=== Your assignment ===
Go through the entries and copy every line that has the string "Open" in it.

=== Extracted entries ===
··········

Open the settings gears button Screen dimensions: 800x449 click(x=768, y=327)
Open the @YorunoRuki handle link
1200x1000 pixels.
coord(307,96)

··········

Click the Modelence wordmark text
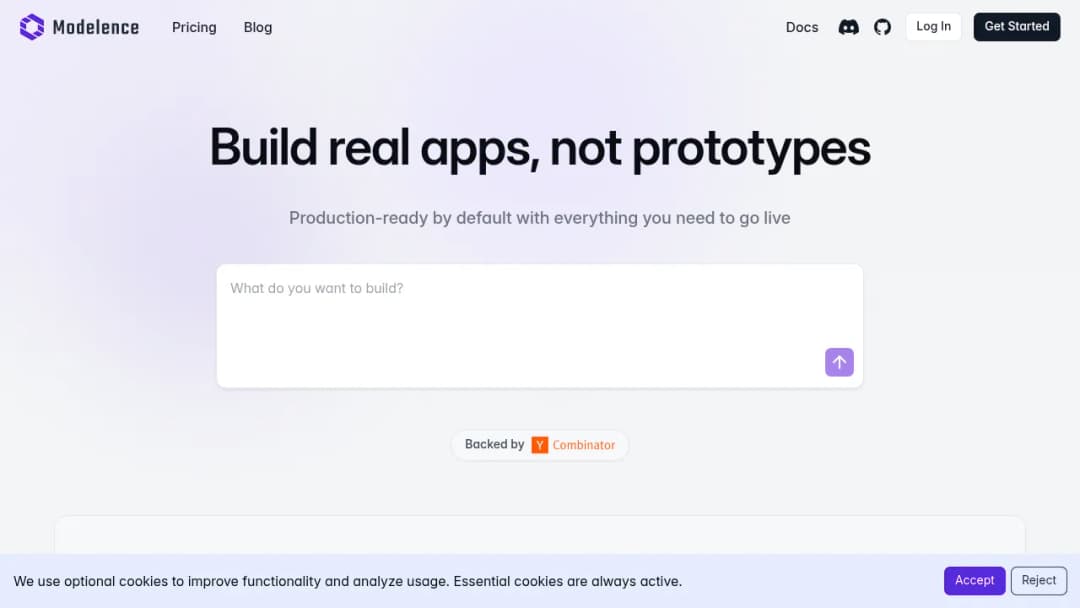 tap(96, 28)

··········

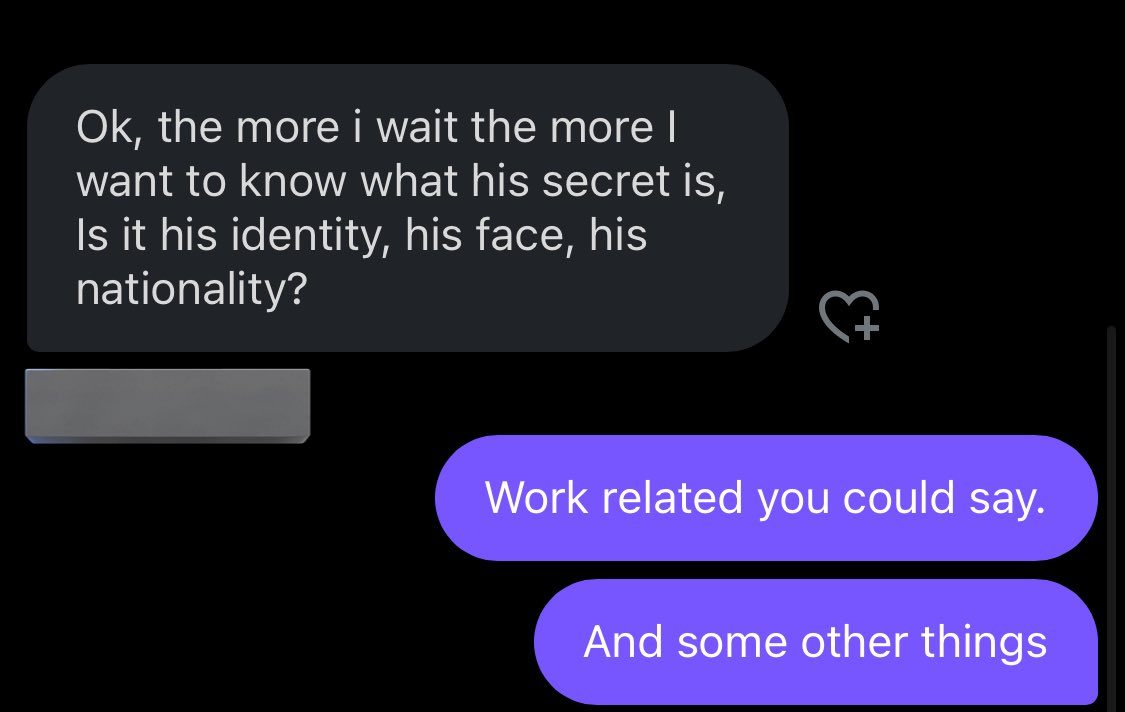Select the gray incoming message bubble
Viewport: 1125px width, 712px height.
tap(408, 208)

··········

=== Answer to this exercise ===
Open the settings gears button Screen dimensions: 800x449 click(x=768, y=327)
Open the @YorunoRuki handle link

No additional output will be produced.